VSG also listed the eight service providers with 5% or more of the market from largest to smallest: AT&T, Verizon, TW Telecom, Cox, Qwest, Cogent, Time Warner Cable, and Level 3. That didn’t change much from last year, Qwest and Cogent swapped spots and Level 3 edged its way onto the list for the first time. But it does make you wonder how Level 3 managed to grow market share. After all they started 2008 almost unable to provision much of their Ethernet portfolio, and their business markets division’s growth was flat all year.
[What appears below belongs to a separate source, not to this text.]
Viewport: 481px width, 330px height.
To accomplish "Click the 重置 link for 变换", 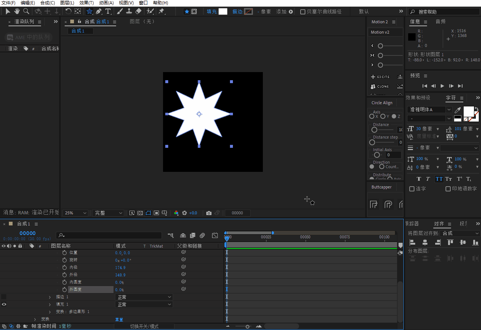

Supposedly, much of the installs in the fourth quarter were just finishing up work in progress, as spending freezes took hold amidst the panic. It remains to be seen just how the recession will affect business Ethernet this year, but of all the telecom and data services provided to the enterprise space this ought to be one of the very strongest. Well, it ought to if logic applies, however logic hasn’t been terribly useful lately.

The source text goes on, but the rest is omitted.